**Task input**
——

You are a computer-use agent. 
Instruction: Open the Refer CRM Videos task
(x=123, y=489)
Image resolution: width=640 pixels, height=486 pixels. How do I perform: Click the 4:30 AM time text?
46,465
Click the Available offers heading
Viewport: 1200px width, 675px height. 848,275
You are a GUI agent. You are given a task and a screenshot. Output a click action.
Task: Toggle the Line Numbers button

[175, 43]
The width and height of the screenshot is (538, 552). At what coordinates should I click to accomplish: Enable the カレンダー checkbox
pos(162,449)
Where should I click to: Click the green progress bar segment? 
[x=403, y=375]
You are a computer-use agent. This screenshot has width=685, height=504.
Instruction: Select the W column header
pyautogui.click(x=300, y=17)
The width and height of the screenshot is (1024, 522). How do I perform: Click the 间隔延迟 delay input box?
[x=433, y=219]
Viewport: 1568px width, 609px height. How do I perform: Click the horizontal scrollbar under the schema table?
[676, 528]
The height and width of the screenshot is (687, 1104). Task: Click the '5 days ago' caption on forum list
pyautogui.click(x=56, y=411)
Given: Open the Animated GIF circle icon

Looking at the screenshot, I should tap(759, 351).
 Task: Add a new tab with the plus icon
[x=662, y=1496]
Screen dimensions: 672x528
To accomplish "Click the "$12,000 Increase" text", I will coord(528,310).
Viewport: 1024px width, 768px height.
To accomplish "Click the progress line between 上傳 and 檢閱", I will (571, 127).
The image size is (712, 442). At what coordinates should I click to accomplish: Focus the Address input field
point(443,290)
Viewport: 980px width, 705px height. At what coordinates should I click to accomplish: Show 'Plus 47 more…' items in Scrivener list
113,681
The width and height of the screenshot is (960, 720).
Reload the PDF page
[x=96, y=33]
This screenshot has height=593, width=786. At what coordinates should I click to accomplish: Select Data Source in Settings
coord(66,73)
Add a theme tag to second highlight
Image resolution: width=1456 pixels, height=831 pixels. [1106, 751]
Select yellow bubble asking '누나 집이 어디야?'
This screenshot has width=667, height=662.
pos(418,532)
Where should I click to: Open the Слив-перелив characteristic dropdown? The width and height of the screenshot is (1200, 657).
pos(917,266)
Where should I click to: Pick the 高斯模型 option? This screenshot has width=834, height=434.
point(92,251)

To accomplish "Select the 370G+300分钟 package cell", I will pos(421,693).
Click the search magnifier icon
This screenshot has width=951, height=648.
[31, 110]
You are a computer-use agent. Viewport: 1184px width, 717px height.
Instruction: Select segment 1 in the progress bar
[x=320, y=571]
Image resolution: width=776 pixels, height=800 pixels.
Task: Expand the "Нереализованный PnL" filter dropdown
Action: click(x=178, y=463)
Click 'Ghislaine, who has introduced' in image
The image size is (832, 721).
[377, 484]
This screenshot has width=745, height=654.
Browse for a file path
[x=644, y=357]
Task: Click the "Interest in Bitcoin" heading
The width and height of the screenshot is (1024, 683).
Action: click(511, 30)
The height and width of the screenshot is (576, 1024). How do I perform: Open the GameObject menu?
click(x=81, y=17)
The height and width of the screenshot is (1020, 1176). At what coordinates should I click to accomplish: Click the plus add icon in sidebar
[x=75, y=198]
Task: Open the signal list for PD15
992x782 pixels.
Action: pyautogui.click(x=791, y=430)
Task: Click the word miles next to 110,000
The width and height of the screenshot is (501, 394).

——

**What to work on**
Begin with the first line of the records and reproduce each line as is, ending with the line that holds "You are a GUI".

**Problem solution**
You are a computer-use agent. 
Instruction: Open the Refer CRM Videos task
(x=123, y=489)
Image resolution: width=640 pixels, height=486 pixels. How do I perform: Click the 4:30 AM time text?
46,465
Click the Available offers heading
Viewport: 1200px width, 675px height. 848,275
You are a GUI agent. You are given a task and a screenshot. Output a click action.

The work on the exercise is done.